Screenshot grounding data:
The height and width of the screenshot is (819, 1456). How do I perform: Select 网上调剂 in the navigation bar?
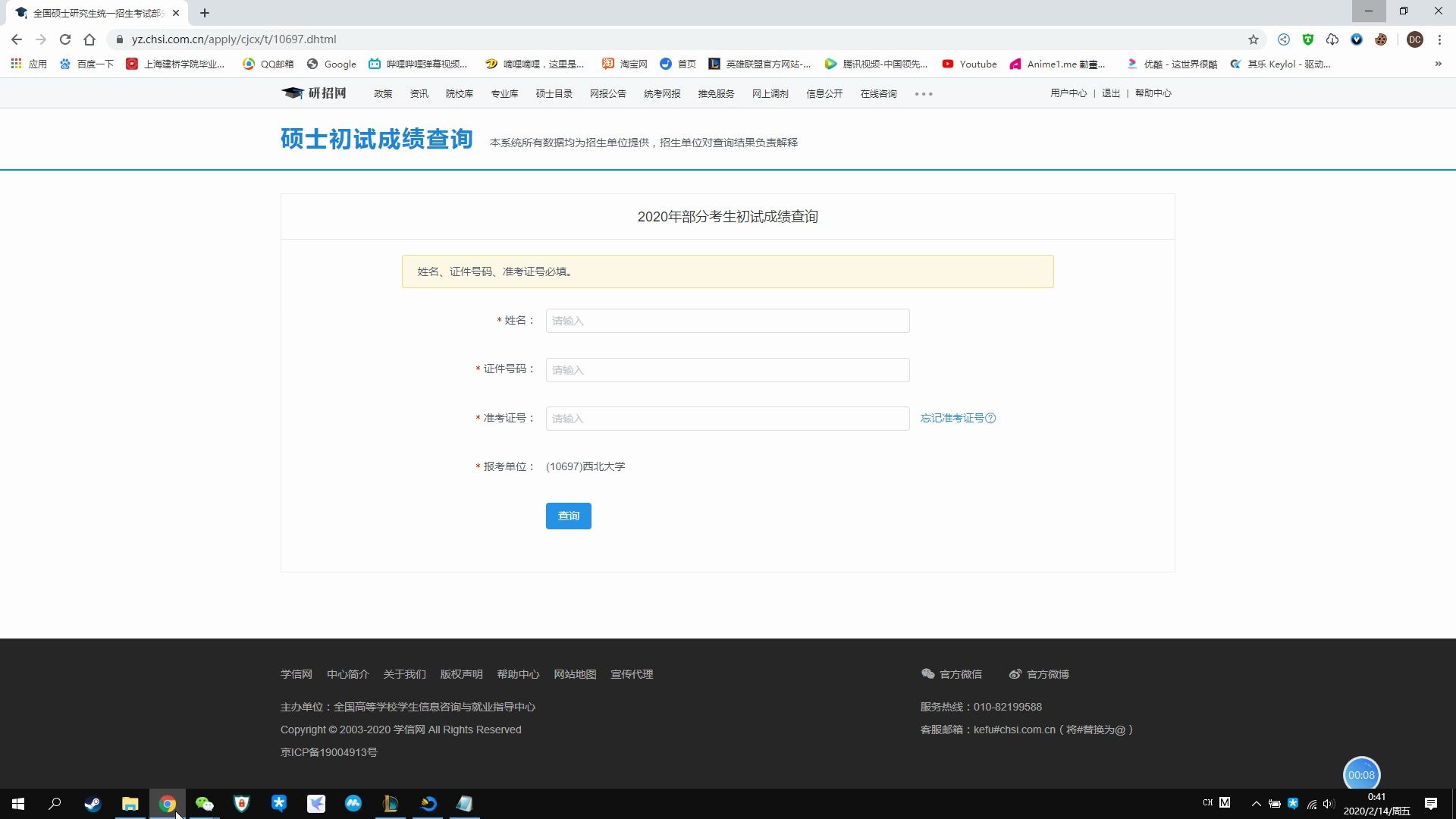tap(770, 93)
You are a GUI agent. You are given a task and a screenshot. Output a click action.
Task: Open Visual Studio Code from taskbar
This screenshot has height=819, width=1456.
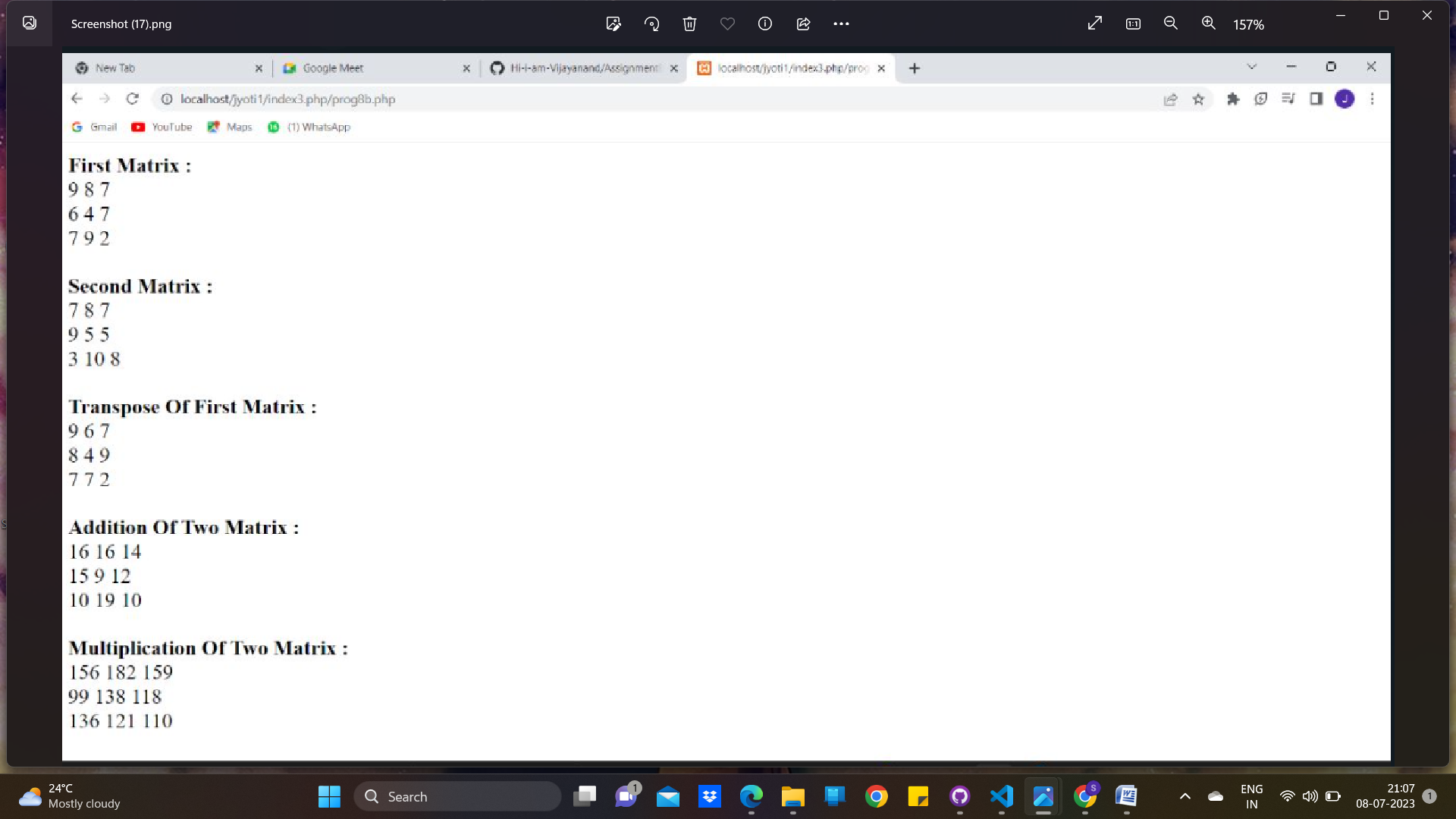click(x=1001, y=796)
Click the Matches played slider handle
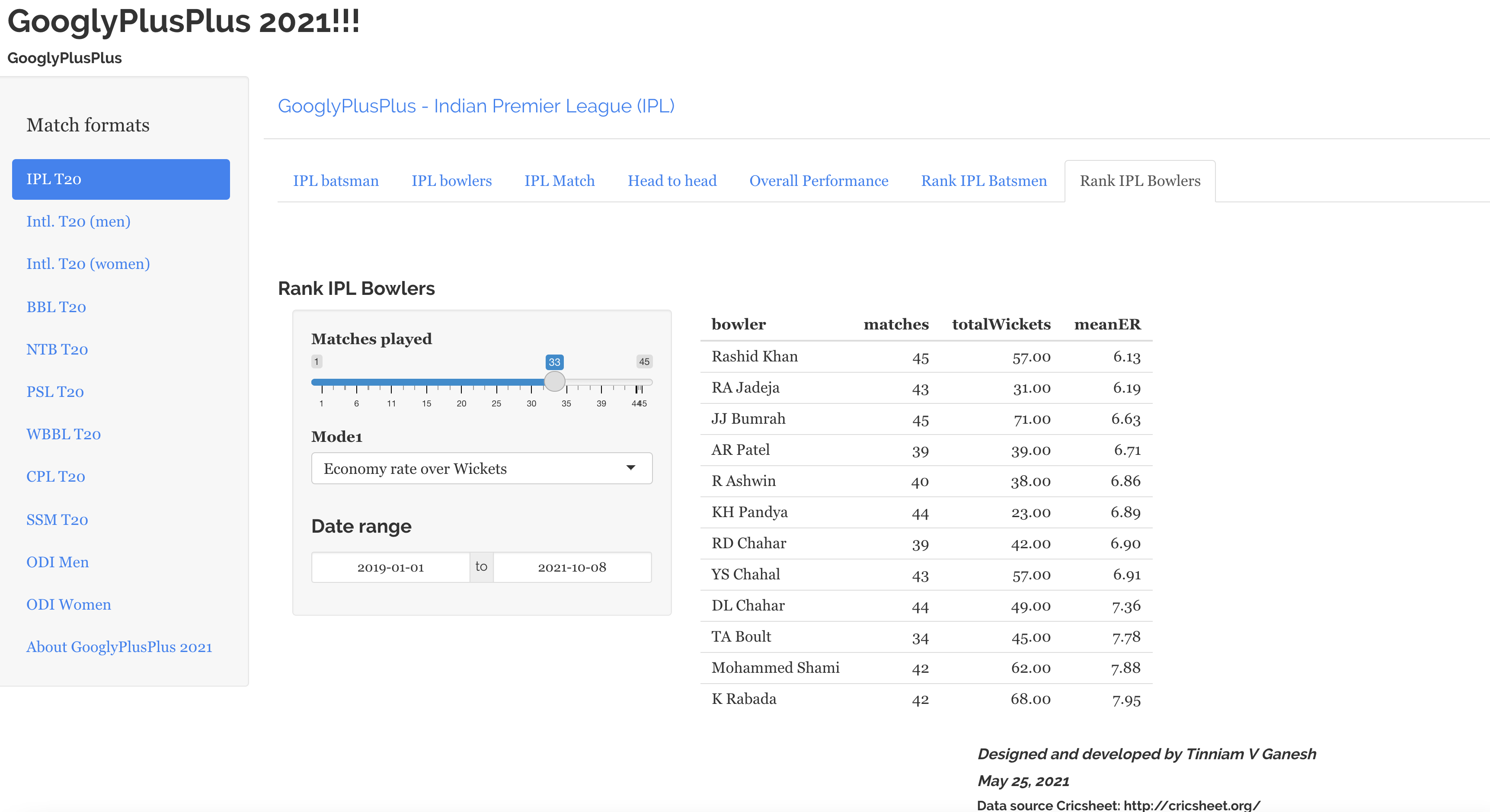The image size is (1490, 812). (x=554, y=382)
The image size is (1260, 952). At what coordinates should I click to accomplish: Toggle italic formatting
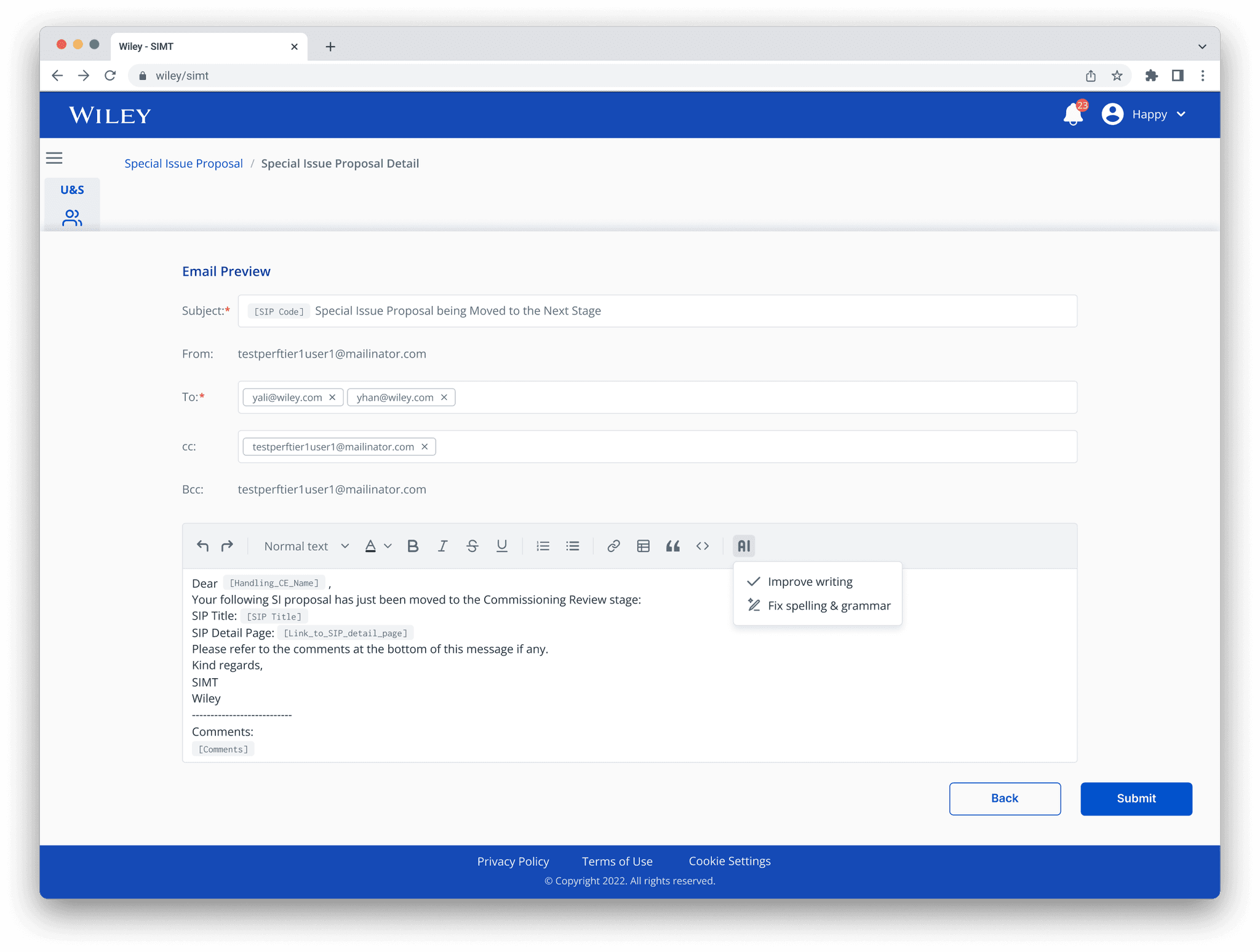click(442, 546)
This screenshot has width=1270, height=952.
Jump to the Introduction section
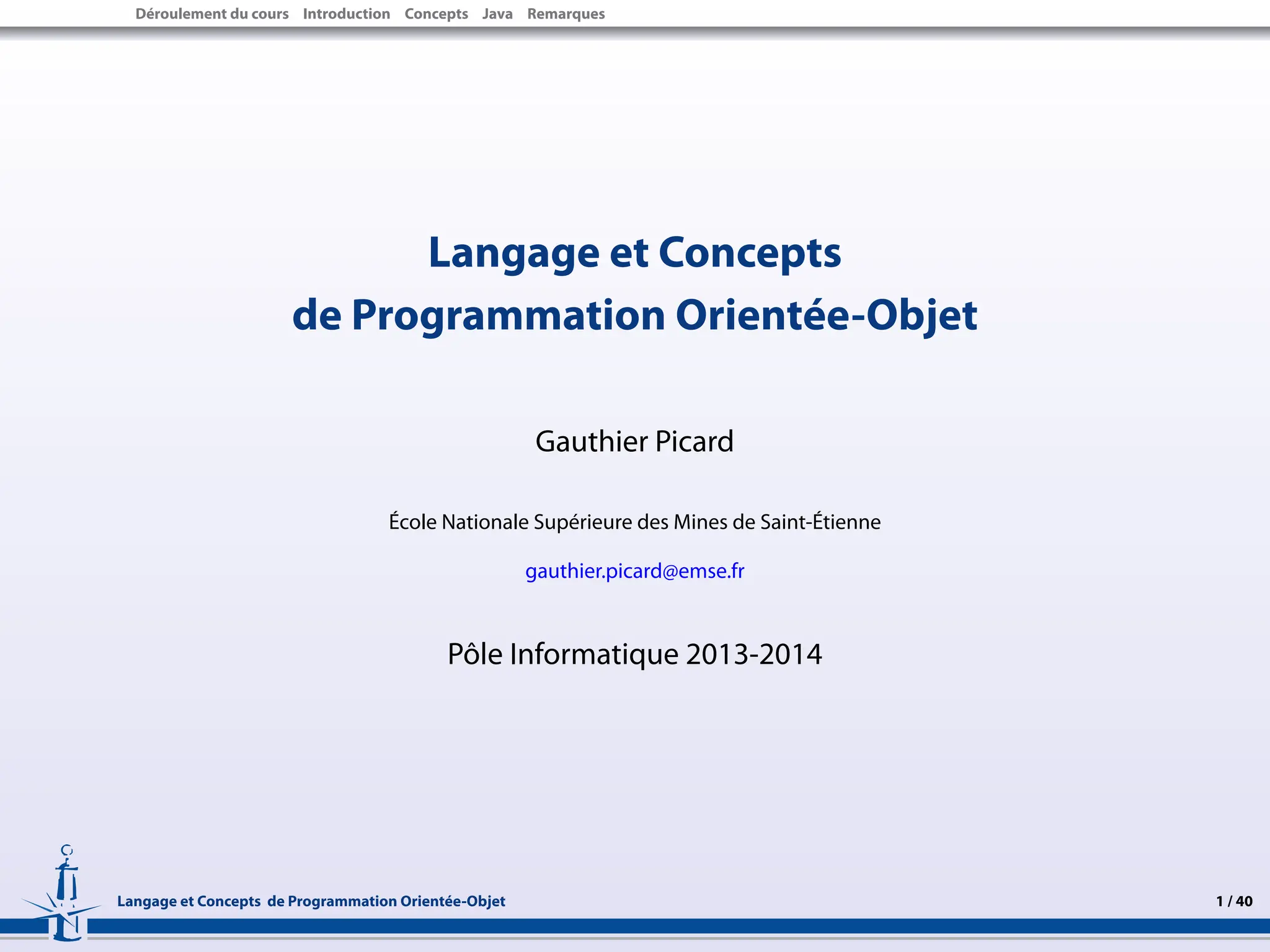(x=346, y=14)
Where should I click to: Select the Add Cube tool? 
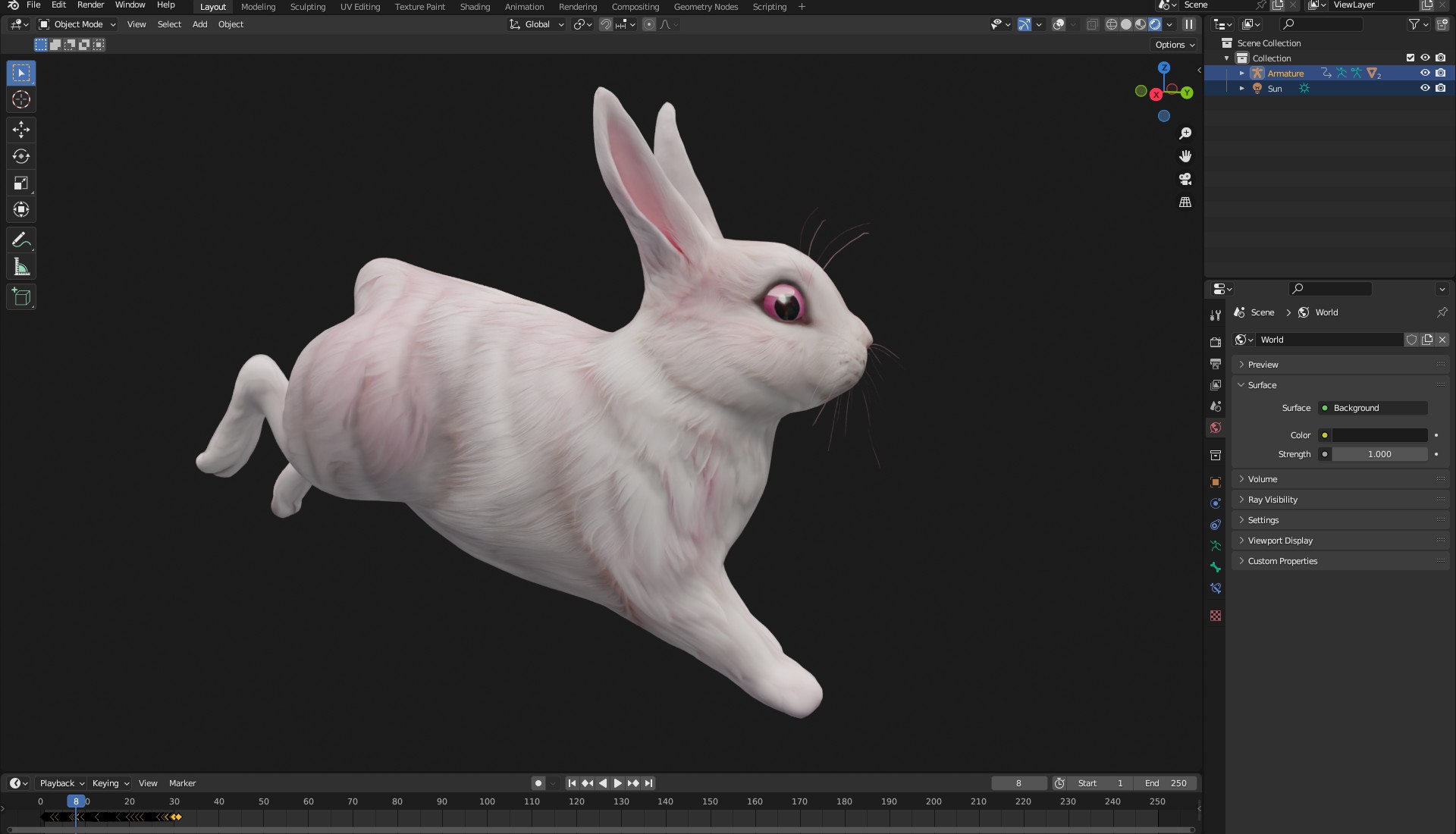pos(21,297)
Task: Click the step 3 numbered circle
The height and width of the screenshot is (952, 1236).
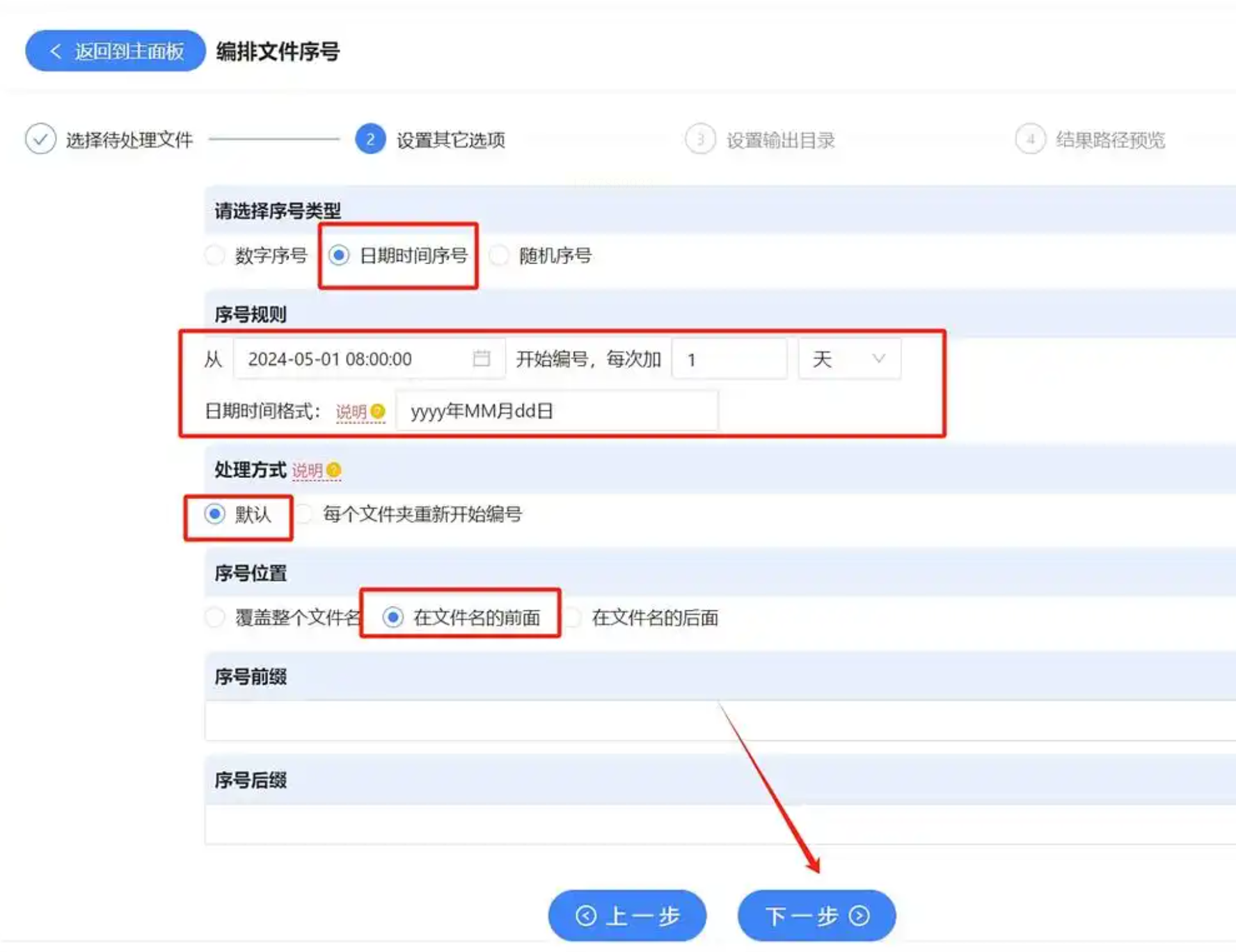Action: pyautogui.click(x=700, y=139)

▶ The problem
For each record above, write out its text exactly and skip any picture.

▶ Reply to the task
The height and width of the screenshot is (819, 1456). How do I perform: Select 网上调剂 in the navigation bar?
tap(770, 93)
You are a GUI agent. You are given a task and a screenshot. Output a click action.
Task: Open Visual Studio Code from taskbar
This screenshot has height=819, width=1456.
click(x=1001, y=796)
Click the Matches played slider handle
The image size is (1490, 812). (x=554, y=382)
The image size is (1260, 952). At what coordinates should I click to accomplish: Toggle italic formatting
click(442, 546)
This screenshot has width=1270, height=952.
Jump to the Introduction section
(x=346, y=14)
Where should I click to: Select the Add Cube tool? 
pos(21,297)
Task: Click the step 3 numbered circle
The height and width of the screenshot is (952, 1236).
Action: pyautogui.click(x=700, y=139)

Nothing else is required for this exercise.